**Challenge**
Please copy out the following lines word for word.
━━━ Recorded data
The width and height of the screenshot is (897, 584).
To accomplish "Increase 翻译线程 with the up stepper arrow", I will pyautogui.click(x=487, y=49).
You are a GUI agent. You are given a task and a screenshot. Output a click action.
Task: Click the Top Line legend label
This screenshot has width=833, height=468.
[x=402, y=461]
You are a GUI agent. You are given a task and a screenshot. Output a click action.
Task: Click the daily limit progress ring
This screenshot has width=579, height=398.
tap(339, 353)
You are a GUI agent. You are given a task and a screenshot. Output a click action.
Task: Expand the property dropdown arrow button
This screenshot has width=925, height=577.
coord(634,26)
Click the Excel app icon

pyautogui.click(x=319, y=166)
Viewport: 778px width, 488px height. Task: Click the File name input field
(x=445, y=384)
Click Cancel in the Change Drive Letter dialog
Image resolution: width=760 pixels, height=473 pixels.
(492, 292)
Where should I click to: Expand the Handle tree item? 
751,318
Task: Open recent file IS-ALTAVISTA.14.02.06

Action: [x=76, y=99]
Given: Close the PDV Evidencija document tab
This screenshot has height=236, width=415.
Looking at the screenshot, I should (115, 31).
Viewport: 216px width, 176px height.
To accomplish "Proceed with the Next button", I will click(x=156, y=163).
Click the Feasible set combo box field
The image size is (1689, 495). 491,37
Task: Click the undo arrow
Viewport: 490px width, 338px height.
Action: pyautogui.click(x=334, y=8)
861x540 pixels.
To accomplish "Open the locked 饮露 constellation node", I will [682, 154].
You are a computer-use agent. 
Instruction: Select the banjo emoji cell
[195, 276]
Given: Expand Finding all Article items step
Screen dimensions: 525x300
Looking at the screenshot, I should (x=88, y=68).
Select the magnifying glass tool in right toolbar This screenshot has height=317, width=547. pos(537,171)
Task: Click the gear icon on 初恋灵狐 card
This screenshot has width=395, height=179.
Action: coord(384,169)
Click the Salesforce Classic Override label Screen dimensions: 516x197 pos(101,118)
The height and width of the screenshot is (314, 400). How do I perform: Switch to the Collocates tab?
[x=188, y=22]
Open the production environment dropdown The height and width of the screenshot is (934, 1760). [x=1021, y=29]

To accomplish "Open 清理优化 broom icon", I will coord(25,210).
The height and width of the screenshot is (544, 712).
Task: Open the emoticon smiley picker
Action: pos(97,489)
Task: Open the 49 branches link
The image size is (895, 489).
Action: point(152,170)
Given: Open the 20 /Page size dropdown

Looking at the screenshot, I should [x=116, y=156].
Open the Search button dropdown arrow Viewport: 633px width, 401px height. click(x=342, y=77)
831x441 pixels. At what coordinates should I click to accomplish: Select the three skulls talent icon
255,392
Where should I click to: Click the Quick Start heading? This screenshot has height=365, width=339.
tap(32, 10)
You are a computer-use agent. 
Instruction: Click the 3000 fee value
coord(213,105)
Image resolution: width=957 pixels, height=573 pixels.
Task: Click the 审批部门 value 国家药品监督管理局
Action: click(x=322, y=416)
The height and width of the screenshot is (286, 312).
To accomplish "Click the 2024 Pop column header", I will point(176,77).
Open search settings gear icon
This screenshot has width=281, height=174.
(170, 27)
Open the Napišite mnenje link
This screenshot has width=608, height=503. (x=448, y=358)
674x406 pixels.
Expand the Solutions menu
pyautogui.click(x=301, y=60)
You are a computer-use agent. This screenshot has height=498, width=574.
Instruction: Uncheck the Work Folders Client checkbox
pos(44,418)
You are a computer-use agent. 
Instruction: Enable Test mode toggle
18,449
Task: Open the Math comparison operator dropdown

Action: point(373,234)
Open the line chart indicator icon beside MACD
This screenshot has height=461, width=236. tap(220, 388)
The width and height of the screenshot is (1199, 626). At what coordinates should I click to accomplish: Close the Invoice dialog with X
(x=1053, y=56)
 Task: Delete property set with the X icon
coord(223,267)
━━━━━━
**Finished answer**
The width and height of the screenshot is (897, 584).
To accomplish "Increase 翻译线程 with the up stepper arrow", I will pyautogui.click(x=487, y=49).
You are a GUI agent. You are given a task and a screenshot. Output a click action.
Task: Click the Top Line legend label
This screenshot has width=833, height=468.
[x=402, y=461]
You are a GUI agent. You are given a task and a screenshot. Output a click action.
Task: Click the daily limit progress ring
This screenshot has width=579, height=398.
tap(339, 353)
You are a GUI agent. You are given a task and a screenshot. Output a click action.
Task: Expand the property dropdown arrow button
This screenshot has width=925, height=577.
coord(634,26)
Click the Excel app icon

pyautogui.click(x=319, y=166)
Viewport: 778px width, 488px height. Task: Click the File name input field
(x=445, y=384)
Click Cancel in the Change Drive Letter dialog
Image resolution: width=760 pixels, height=473 pixels.
(492, 292)
Where should I click to: Expand the Handle tree item? 
751,318
Task: Open recent file IS-ALTAVISTA.14.02.06

Action: [x=76, y=99]
Given: Close the PDV Evidencija document tab
This screenshot has height=236, width=415.
Looking at the screenshot, I should (115, 31).
Viewport: 216px width, 176px height.
To accomplish "Proceed with the Next button", I will click(x=156, y=163).
Click the Feasible set combo box field
The image size is (1689, 495). 491,37
Task: Click the undo arrow
Viewport: 490px width, 338px height.
Action: pyautogui.click(x=334, y=8)
861x540 pixels.
To accomplish "Open the locked 饮露 constellation node", I will [682, 154].
You are a computer-use agent. 
Instruction: Select the banjo emoji cell
[195, 276]
Given: Expand Finding all Article items step
Screen dimensions: 525x300
Looking at the screenshot, I should (x=88, y=68).
Select the magnifying glass tool in right toolbar This screenshot has height=317, width=547. pos(537,171)
Task: Click the gear icon on 初恋灵狐 card
This screenshot has width=395, height=179.
Action: coord(384,169)
Click the Salesforce Classic Override label Screen dimensions: 516x197 pos(101,118)
The height and width of the screenshot is (314, 400). How do I perform: Switch to the Collocates tab?
[x=188, y=22]
Open the production environment dropdown The height and width of the screenshot is (934, 1760). [x=1021, y=29]

To accomplish "Open 清理优化 broom icon", I will coord(25,210).
The height and width of the screenshot is (544, 712).
Task: Open the emoticon smiley picker
Action: pos(97,489)
Task: Open the 49 branches link
The image size is (895, 489).
Action: point(152,170)
Given: Open the 20 /Page size dropdown

Looking at the screenshot, I should [x=116, y=156].
Open the Search button dropdown arrow Viewport: 633px width, 401px height. click(x=342, y=77)
831x441 pixels. At what coordinates should I click to accomplish: Select the three skulls talent icon
255,392
Where should I click to: Click the Quick Start heading? This screenshot has height=365, width=339.
tap(32, 10)
You are a computer-use agent. 
Instruction: Click the 3000 fee value
coord(213,105)
Image resolution: width=957 pixels, height=573 pixels.
Task: Click the 审批部门 value 国家药品监督管理局
Action: click(x=322, y=416)
The height and width of the screenshot is (286, 312).
To accomplish "Click the 2024 Pop column header", I will point(176,77).
Open search settings gear icon
This screenshot has width=281, height=174.
(170, 27)
Open the Napišite mnenje link
This screenshot has width=608, height=503. (x=448, y=358)
674x406 pixels.
Expand the Solutions menu
pyautogui.click(x=301, y=60)
You are a computer-use agent. This screenshot has height=498, width=574.
Instruction: Uncheck the Work Folders Client checkbox
pos(44,418)
You are a computer-use agent. 
Instruction: Enable Test mode toggle
18,449
Task: Open the Math comparison operator dropdown

Action: point(373,234)
Open the line chart indicator icon beside MACD
This screenshot has height=461, width=236. tap(220, 388)
The width and height of the screenshot is (1199, 626). At what coordinates should I click to accomplish: Close the Invoice dialog with X
(x=1053, y=56)
 Task: Delete property set with the X icon
coord(223,267)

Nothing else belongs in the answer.